**** RECORDS SHOWN ****

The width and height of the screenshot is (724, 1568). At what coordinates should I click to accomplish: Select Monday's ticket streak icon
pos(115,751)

****
**** RECORDS SHOWN ****

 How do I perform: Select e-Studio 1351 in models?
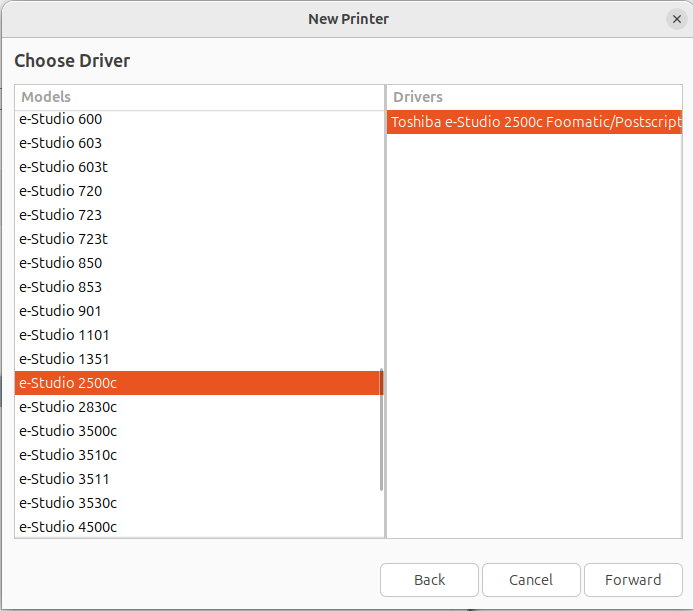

****
**** RECORDS SHOWN ****

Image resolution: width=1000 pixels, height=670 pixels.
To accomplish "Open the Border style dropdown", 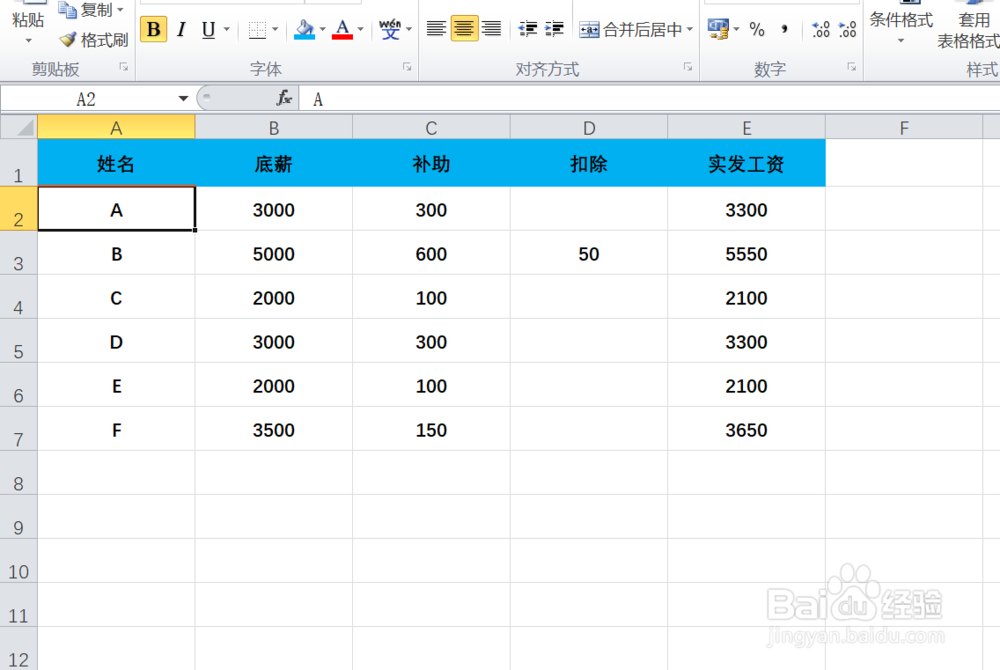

****

* [PROBLEM TO SOLVE]: What are the lines in the records above, word for word, from the one containing "Image resolution: width=1000" through the one containing "the Border style", both ends included and pictures left out?

* [RESULT FOR THIS TASK]:
Image resolution: width=1000 pixels, height=670 pixels.
To accomplish "Open the Border style dropdown", 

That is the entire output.